On this episode of “Beyond the Click” we’ll talk to Andy Kurtts, of Buttermilk Creative. You’ll hear about business challenges, small businesses face, and how they can be turned around with packaging design and learn about Andy’s favorite design resources and sources of inspiration.
Listen to Episode 2
Episode 2 Transcript
[00:00:00] Rob Ainbinder: Beyond the Click is a show about small business marketing and more for attorneys dentists and other small businesses. I’m Rob Ainbinder CEO of Why People Click and your host. On this episode, we’ll talk to Andy Kurttz of Buttermilk Creative, a packaging design company based in Greensboro, North Carolina.

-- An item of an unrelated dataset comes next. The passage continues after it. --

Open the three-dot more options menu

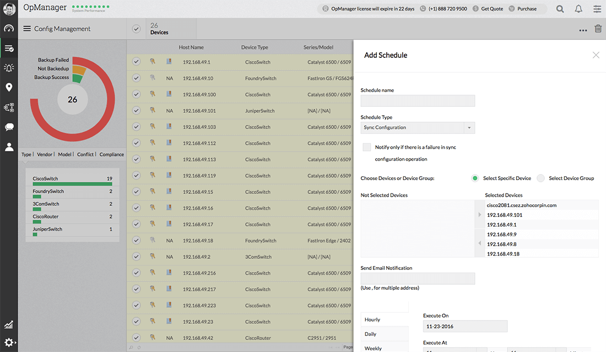(x=583, y=30)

[00:00:17] You’ll hear about business challenges, small businesses face, and how they can be turned around with packaging design and learn about Andy’s favorite design resources and sources of inspiration. Welcome, Andy.
[00:00:30] Andy Kurtts: Thanks, Rob. Glad to be here. Yeah.

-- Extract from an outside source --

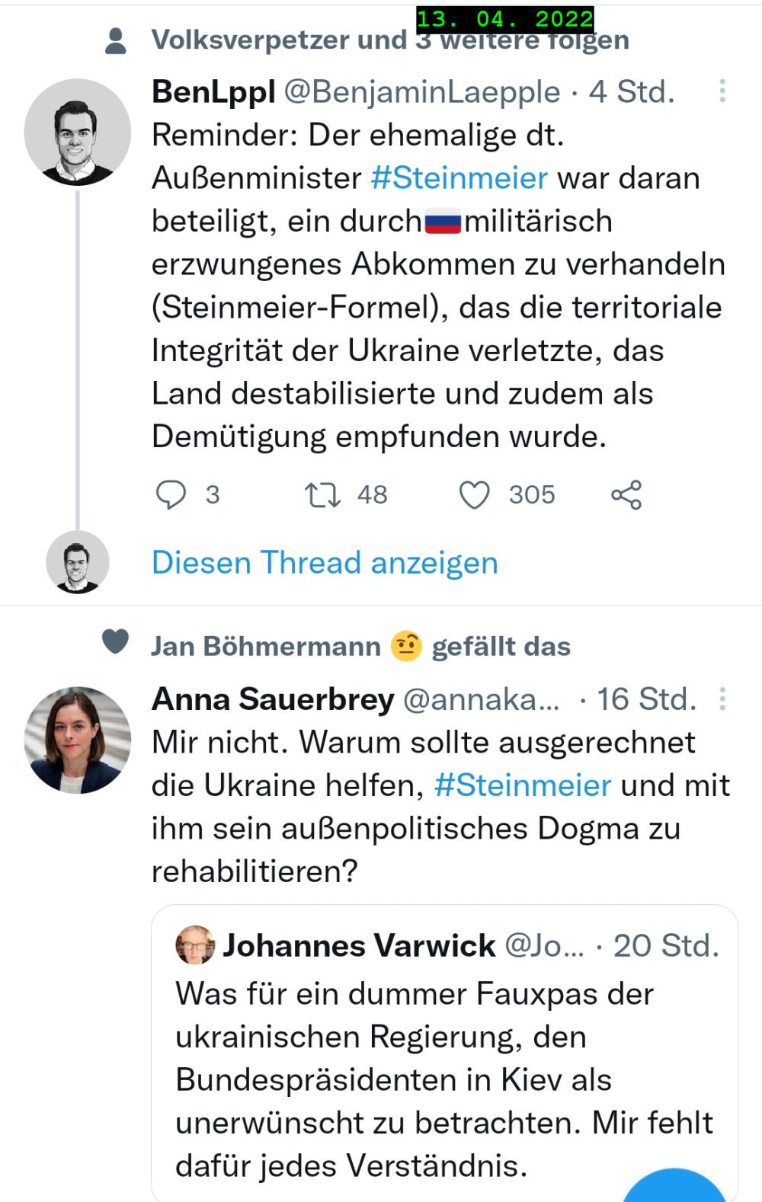Retweet BenLppl's Steinmeier tweet

pyautogui.click(x=322, y=494)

[00:00:33] Rob Ainbinder: So we’ll start off with kind of your origin story. How’d you get into packaging design?
[00:00:39] Andy Kurtts: Yeah, sure. So I, I was lucky in that long, long time ago in elementary school and middle school, I knew that my path was gonna be through art. And so I was lucky enough to in public school be able to. Enroll in some sort of art class in each [00:01:00] grade from like sixth grade onto, you know, graduating from high school.
[00:01:06] And so as my path was pretty set, I was pretty sure I wanted to go into some sort of art making field. And initially I wanted to do fine arts. Okay. And I went out, I followed my dreams out to San Francisco. and followed in the path of, of the, the artist’s artists that I emulated mm-hmm and quickly learned that, that it was a very conceptual program out there.
[00:01:32] And it felt like. They were training artists to be gallery artists. And I knew that that was more than likely like a one and a million win, the lottery kind of thing. And so I talked to one of my mentors and he said, you should really look at something that’s more. Trade based and more commercial art based for your training.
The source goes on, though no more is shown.